DATA EXCERPTS:
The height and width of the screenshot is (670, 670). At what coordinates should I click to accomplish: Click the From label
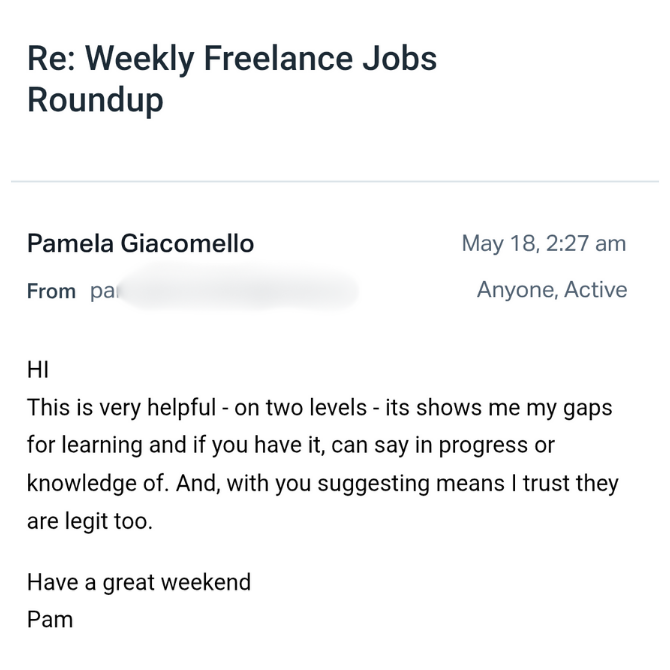coord(51,292)
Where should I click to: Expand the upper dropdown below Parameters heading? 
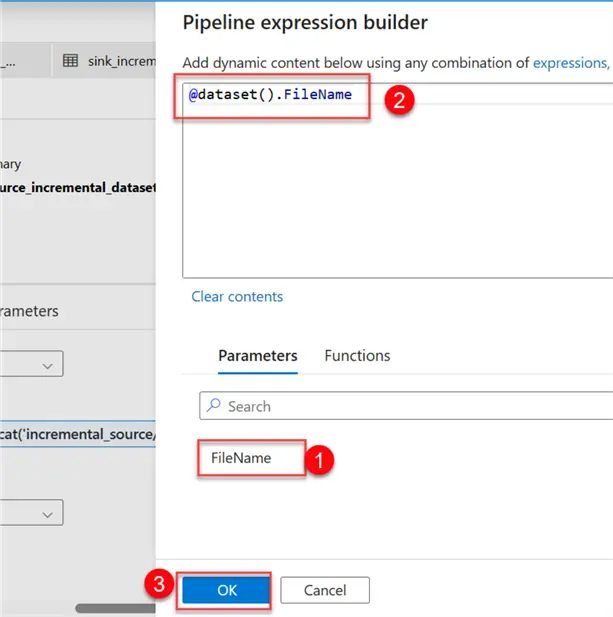click(47, 367)
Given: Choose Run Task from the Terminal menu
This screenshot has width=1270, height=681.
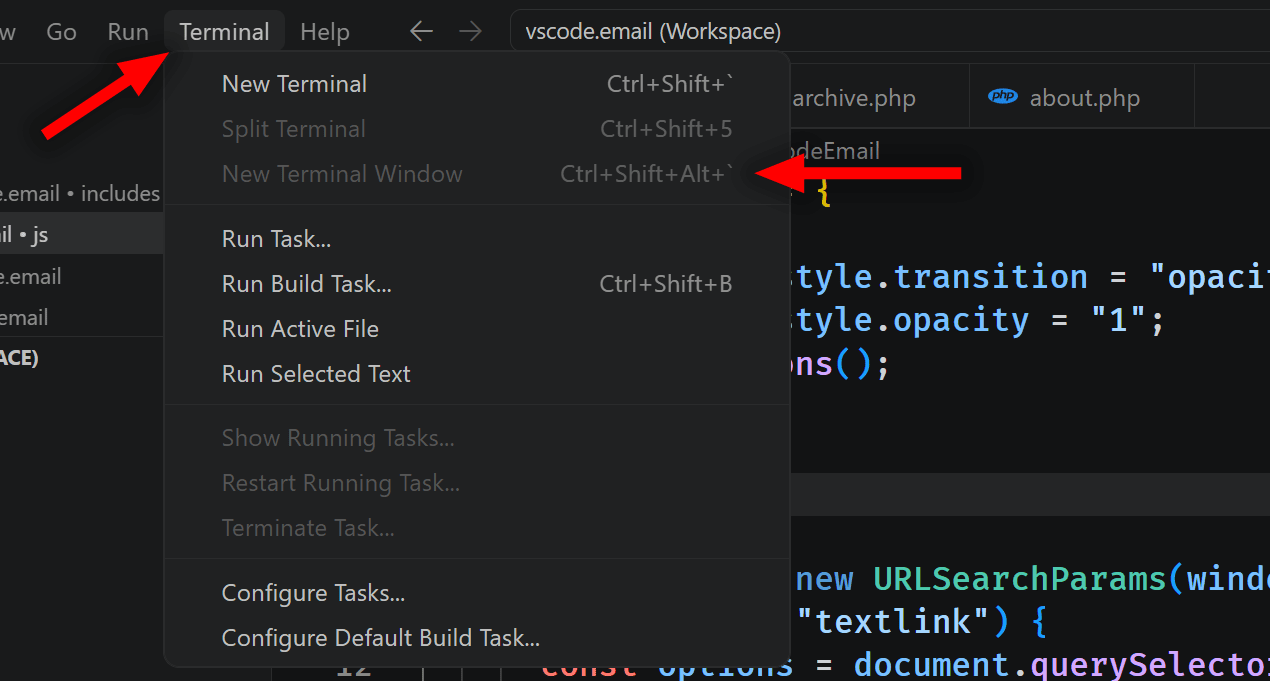Looking at the screenshot, I should coord(276,238).
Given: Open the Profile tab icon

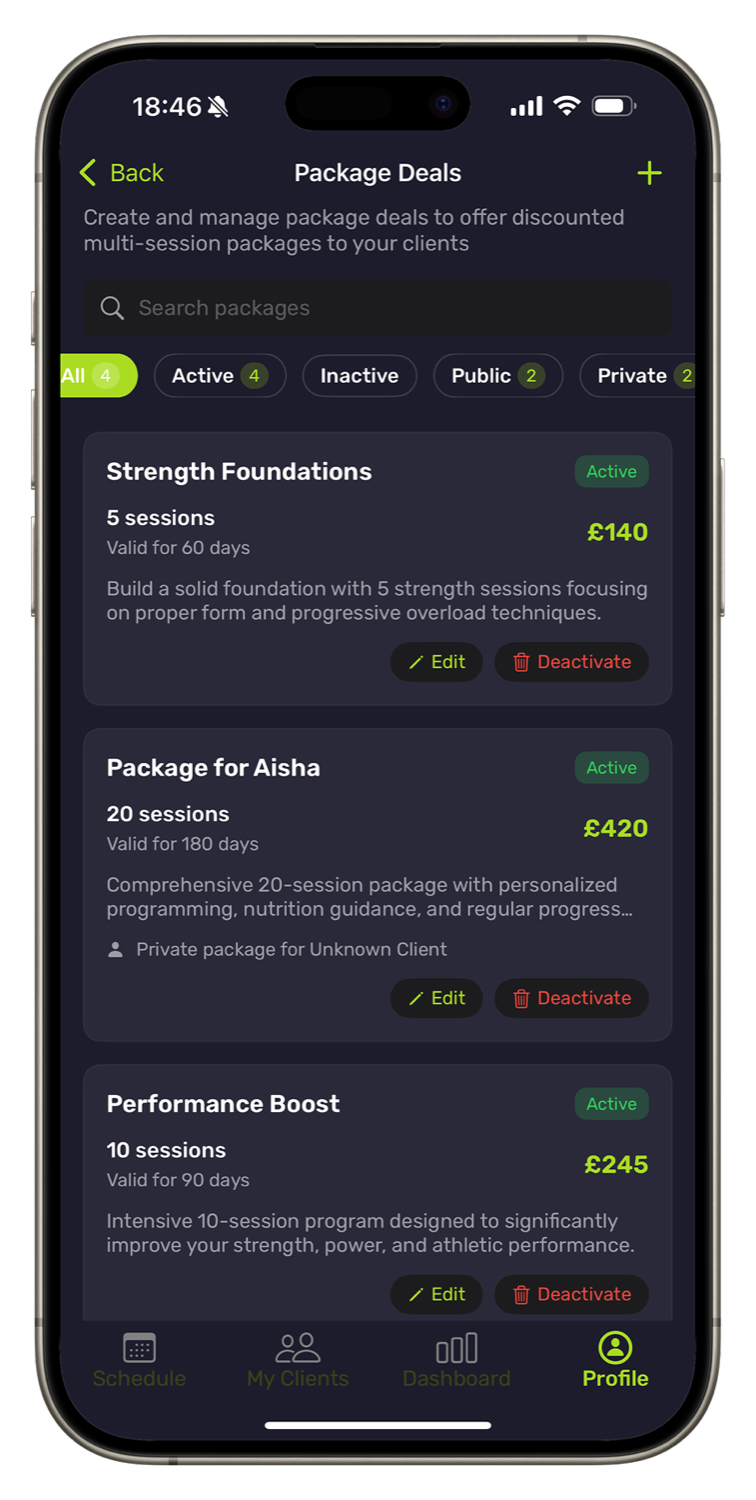Looking at the screenshot, I should (x=614, y=1347).
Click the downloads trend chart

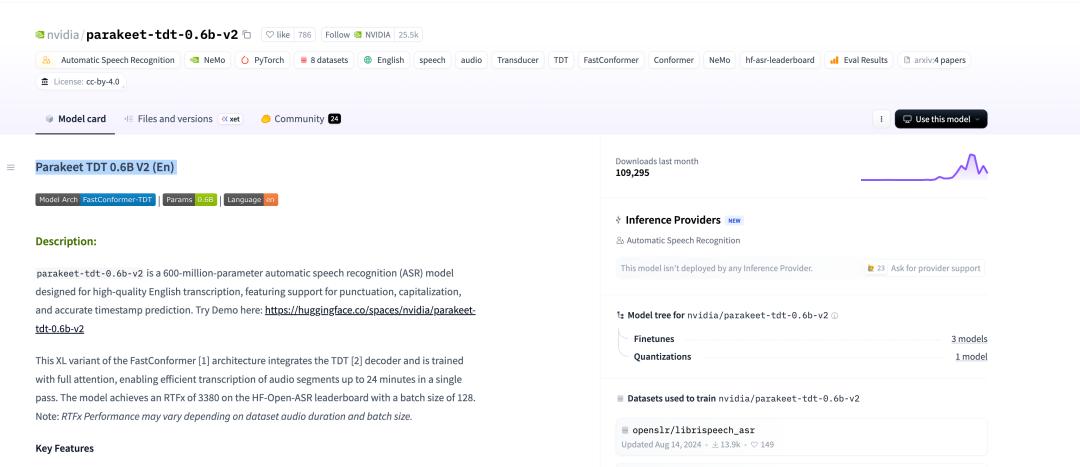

EXERCISE OBJECTIVE:
Copy the records above word for word, leaving out the pictures.

CORRECT ANSWER:
The height and width of the screenshot is (670, 670). At what coordinates should I click to accomplish: Click the From label
coord(51,292)
Where should I click to: Expand the upper dropdown below Parameters heading? 
click(47, 367)
Given: Choose Run Task from the Terminal menu
This screenshot has width=1270, height=681.
Looking at the screenshot, I should coord(276,238).
Given: Open the Profile tab icon

Looking at the screenshot, I should (x=614, y=1347).
Click the downloads trend chart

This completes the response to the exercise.